> **Aim 1**: Decide whether each statement agrees with the passage on trilateration, and answer yes or no with the deciding words quoted from it. (a) GPS relies on trilateration to find your location. (b) A single satellite can pinpoint a specific location. (c) Groups should have five or six students.

> **Quoted passage**:
Begin

Like a puppeteer, a person holds a set of strings in each hand that extend down to cups on the table below.


Engineers can carefully track the location and direction of spacecraft near Earth using a technique known as trilateration. In this activity, students will model this process using cups and string to locate the positions of two imaginary spacecraft.



  • Consider keeping groups between three and four students to ensure that every student is actively participating in the problem-solving process. At least one student should document/diagram the original setup to compare against other groups’ setups.
  • Using different colors of string can help students keep track of relative distances to their target. If you don’t have multiple colors of string, each piece can be marked with colored tape or markers to help keep students organized.


If you’ve ever used your phone or the navigation in your car to look up directions, you’re likely familiar with the term GPS, or global positioning system. GPS uses what is called trilateration to determine your location. It works by measuring the time it takes for a signal to travel from your location to several nearby satellites.

One satellite can only identify the distance between you and the satellite, providing a circular range of your location rather than a specific location.

A satellite with a purple circle around it is shown above Earth.

End

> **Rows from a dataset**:
Begin

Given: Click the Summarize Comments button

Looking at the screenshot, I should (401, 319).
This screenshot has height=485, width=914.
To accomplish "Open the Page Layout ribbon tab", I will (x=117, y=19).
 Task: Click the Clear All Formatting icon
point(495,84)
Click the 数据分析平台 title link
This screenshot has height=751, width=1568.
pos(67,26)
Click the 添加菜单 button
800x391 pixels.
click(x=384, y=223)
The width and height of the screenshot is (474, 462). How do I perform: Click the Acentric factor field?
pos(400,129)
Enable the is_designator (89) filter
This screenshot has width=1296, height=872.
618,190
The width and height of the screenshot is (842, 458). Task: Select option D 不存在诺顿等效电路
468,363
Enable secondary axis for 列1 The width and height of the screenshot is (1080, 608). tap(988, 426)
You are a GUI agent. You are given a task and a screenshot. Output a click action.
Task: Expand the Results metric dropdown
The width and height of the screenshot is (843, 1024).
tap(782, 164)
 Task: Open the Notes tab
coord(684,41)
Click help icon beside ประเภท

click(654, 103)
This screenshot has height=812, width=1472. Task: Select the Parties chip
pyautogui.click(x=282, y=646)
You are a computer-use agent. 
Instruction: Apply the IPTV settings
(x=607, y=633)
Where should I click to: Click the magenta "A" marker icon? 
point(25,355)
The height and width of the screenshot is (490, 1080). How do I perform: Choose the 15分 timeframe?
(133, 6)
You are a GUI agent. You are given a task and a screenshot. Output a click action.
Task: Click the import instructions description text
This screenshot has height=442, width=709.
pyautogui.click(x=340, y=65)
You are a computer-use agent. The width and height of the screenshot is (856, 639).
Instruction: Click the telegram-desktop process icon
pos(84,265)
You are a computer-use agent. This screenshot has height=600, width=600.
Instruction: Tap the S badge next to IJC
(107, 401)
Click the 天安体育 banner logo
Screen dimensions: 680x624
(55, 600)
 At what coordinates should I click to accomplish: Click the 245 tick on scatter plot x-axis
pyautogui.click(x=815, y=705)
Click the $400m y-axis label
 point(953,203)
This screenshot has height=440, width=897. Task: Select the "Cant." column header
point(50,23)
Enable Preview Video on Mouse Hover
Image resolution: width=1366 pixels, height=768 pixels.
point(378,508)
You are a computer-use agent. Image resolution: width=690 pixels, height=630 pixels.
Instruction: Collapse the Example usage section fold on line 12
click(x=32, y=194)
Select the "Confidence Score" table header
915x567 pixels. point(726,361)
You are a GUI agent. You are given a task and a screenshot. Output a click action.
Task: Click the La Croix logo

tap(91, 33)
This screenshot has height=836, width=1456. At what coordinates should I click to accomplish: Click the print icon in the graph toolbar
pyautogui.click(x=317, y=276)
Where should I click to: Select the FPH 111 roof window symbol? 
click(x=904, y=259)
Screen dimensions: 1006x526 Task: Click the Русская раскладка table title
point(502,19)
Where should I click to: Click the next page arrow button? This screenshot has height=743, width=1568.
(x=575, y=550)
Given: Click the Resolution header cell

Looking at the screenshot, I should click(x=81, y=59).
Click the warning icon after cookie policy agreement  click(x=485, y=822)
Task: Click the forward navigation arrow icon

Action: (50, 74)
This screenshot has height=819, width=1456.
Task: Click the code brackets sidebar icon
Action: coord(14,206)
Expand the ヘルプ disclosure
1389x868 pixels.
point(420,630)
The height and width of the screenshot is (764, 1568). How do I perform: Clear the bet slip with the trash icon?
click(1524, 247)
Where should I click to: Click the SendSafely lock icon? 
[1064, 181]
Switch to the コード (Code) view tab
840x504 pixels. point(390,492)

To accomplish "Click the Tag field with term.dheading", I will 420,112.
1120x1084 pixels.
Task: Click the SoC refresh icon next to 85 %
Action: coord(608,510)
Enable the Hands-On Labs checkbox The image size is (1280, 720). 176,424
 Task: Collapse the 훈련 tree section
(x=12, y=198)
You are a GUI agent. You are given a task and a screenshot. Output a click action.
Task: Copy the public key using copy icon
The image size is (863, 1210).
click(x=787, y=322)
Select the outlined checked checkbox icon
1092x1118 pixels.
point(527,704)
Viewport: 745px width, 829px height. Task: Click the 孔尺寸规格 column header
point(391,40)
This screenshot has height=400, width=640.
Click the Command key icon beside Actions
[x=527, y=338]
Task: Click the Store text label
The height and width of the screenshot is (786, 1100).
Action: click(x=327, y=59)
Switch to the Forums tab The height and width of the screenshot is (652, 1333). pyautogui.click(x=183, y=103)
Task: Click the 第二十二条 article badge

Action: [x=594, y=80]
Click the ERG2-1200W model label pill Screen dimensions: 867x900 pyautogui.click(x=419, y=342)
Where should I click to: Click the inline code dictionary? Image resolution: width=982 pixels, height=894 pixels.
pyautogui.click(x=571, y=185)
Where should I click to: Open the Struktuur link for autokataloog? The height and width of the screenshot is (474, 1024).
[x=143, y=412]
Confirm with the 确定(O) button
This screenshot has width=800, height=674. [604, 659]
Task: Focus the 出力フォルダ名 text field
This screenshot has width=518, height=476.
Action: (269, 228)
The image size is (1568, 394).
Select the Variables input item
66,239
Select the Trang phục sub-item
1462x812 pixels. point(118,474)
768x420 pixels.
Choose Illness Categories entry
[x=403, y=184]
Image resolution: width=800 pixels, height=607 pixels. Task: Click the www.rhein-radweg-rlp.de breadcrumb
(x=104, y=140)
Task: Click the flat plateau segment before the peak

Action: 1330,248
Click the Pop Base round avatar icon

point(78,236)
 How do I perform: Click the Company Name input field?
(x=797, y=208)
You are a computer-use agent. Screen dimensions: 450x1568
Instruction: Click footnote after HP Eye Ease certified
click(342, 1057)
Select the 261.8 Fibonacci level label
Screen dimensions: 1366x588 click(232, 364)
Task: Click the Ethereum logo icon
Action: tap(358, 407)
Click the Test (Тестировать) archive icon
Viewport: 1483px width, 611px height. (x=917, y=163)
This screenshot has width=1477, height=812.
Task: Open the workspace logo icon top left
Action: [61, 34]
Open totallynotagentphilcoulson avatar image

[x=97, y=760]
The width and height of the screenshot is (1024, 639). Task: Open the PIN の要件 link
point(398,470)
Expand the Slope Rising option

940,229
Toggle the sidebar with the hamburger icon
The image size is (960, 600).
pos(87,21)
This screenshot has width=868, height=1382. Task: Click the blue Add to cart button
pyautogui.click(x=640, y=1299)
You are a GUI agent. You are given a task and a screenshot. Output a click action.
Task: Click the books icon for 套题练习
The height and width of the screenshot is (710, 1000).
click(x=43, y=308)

End

> **Aim 2**: Output the stretch of rows from the line containing "Where should I click to: Click the inline" through the line containing "click(342, 1057)" as a Markdown table with the columns No. and Line. Number each line and leave out blank lines.

> **Reply 1**:
(a) Yes: "GPS uses what is called trilateration to determine your location."
(b) No: "One satellite can only identify the distance between you and the satellite, providing a circular range of your location rather than a specific location."
(c) No: "Consider keeping groups between three and four students"

> **Reply 2**:
| No. | Line |
|---|---|
| 1 | Where should I click to: Click the inline code dictionary? Image resolution: width=982 pixels, height=894 pixels. |
| 2 | pyautogui.click(x=571, y=185) |
| 3 | Where should I click to: Open the Struktuur link for autokataloog? The height and width of the screenshot is (474, 1024). |
| 4 | [x=143, y=412] |
| 5 | Confirm with the 确定(O) button |
| 6 | This screenshot has width=800, height=674. [604, 659] |
| 7 | Task: Focus the 出力フォルダ名 text field |
| 8 | This screenshot has width=518, height=476. |
| 9 | Action: (269, 228) |
| 10 | The image size is (1568, 394). |
| 11 | Select the Variables input item |
| 12 | 66,239 |
| 13 | Select the Trang phục sub-item |
| 14 | 1462x812 pixels. point(118,474) |
| 15 | 768x420 pixels. |
| 16 | Choose Illness Categories entry |
| 17 | [x=403, y=184] |
| 18 | Image resolution: width=800 pixels, height=607 pixels. Task: Click the www.rhein-radweg-rlp.de breadcrumb |
| 19 | (x=104, y=140) |
| 20 | Task: Click the flat plateau segment before the peak |
| 21 | Action: 1330,248 |
| 22 | Click the Pop Base round avatar icon |
| 23 | point(78,236) |
| 24 |  How do I perform: Click the Company Name input field? |
| 25 | (x=797, y=208) |
| 26 | You are a computer-use agent. Screen dimensions: 450x1568 |
| 27 | Instruction: Click footnote after HP Eye Ease certified |
| 28 | click(342, 1057) |